> WORK ITEM: Exactly the lines from the one with "You are a GUI" through the end of the data below must be set down, and no pictures with them.

Extracted records:
[Start of section]

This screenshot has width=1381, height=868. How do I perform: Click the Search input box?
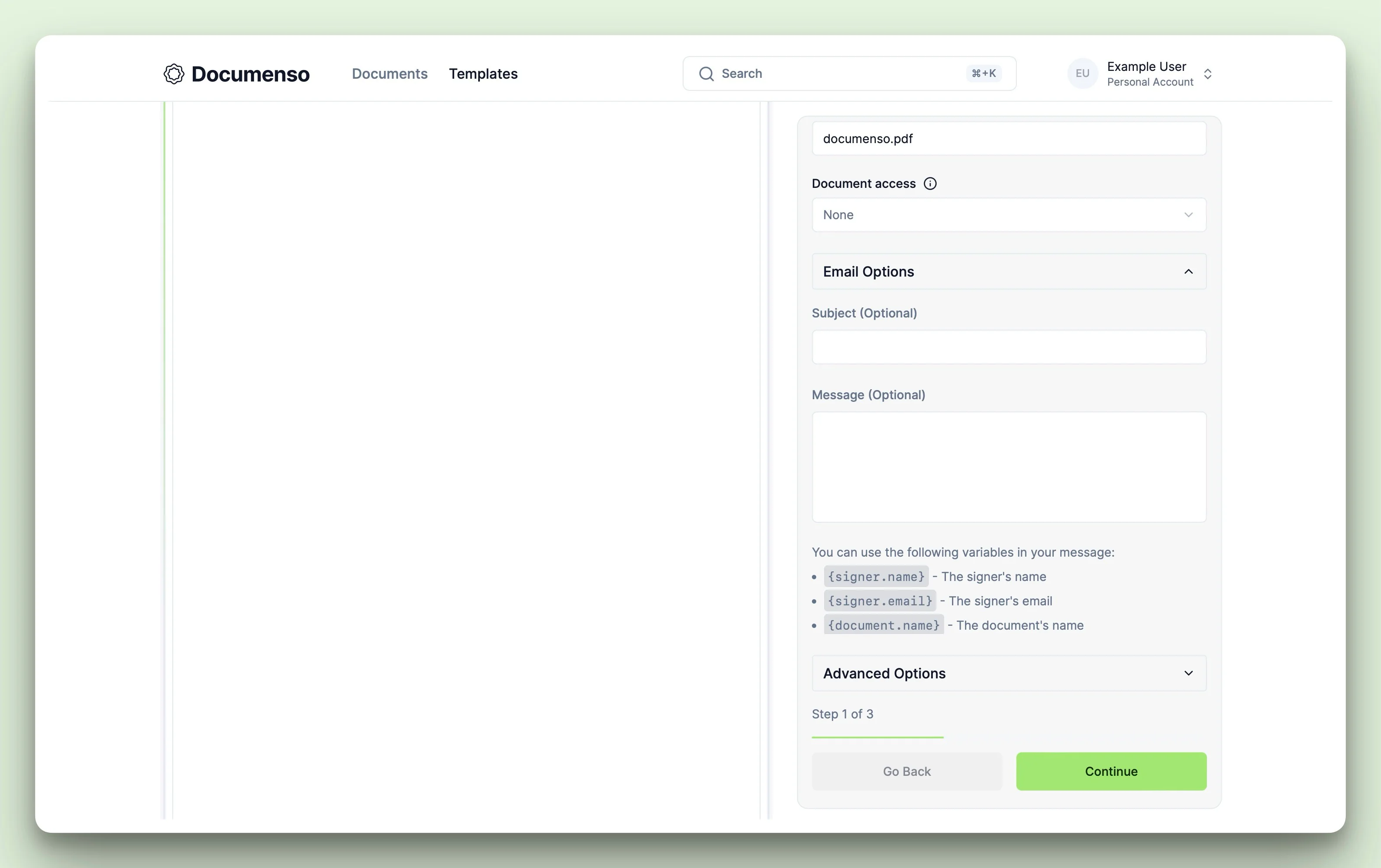837,74
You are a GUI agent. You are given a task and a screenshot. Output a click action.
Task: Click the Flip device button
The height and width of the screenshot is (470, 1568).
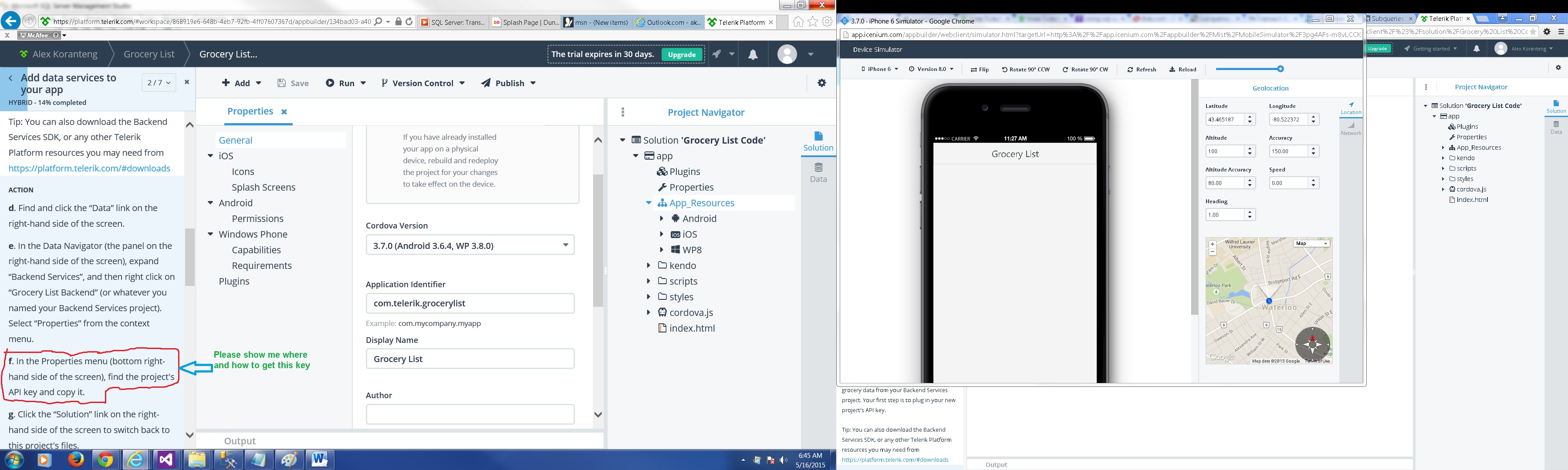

[End of section]

> ANSWER TO THE PROBLEM:
You are a GUI agent. You are given a task and a screenshot. Output a click action.
Task: Click the Flip device button
The height and width of the screenshot is (470, 1568).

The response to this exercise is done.